Given a positive integer N and a system of Krawtchouk weights $w_{N,1}^{\left(\mathit{b}\right)}\left(x\right),\dots ,w_{N,r}^{\left(\mathit{b}\right)}\left(x\right)$, let an index $\mathit{n}\in {\{0,\dots ,N+1\}}^r$ and some $k\in \{1,\dots ,r\}$ be such that $n_k⩾1$. Suppose that $b_j\ne 0$ for $j=1,\dots ,r$, as well as $b_j\ne b_k$ for all $j\ne k$. Then the conditions $Q\in {\mathcal{O}}_{\mathit{n}-{\mathit{e}}_k}^{(\mathit{b},N-1)}$ and ${\Psi }_{N,k}^{\left(\mathit{b}\right)}\left[Q\right]\in {\mathcal{O}}_{\mathit{n}}^{(\mathit{b},N)}$ are equivalent (provided that ${\Psi }_{N,k}^{\left(\mathit{b}\right)}\left[Q\right]\not\equiv 0$, which necessarily hold true for $b\ne -1$).

Proof.
=======
DIRECTION —
Reproduce the passage on Krawtchouk weights from "Given a positive" to "for $b\ne -1$).". The lines that follow have no connection to the passage on Krawtchouk weights.

PROVIDED MATERIAL —
=======
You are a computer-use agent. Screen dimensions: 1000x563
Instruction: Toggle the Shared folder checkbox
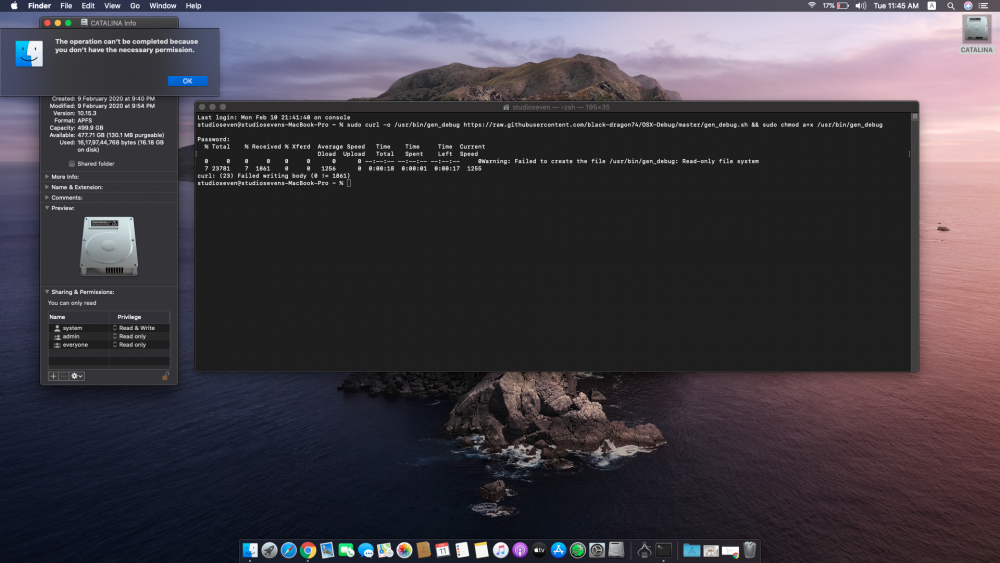71,164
=======
EXPECTED OUTPUT —
Given a positive integer N and a system of Krawtchouk weights $w_{N,1}^{\left(\mathit{b}\right)}\left(x\right),\dots ,w_{N,r}^{\left(\mathit{b}\right)}\left(x\right)$, let an index $\mathit{n}\in {\{0,\dots ,N+1\}}^r$ and some $k\in \{1,\dots ,r\}$ be such that $n_k⩾1$. Suppose that $b_j\ne 0$ for $j=1,\dots ,r$, as well as $b_j\ne b_k$ for all $j\ne k$. Then the conditions $Q\in {\mathcal{O}}_{\mathit{n}-{\mathit{e}}_k}^{(\mathit{b},N-1)}$ and ${\Psi }_{N,k}^{\left(\mathit{b}\right)}\left[Q\right]\in {\mathcal{O}}_{\mathit{n}}^{(\mathit{b},N)}$ are equivalent (provided that ${\Psi }_{N,k}^{\left(\mathit{b}\right)}\left[Q\right]\not\equiv 0$, which necessarily hold true for $b\ne -1$).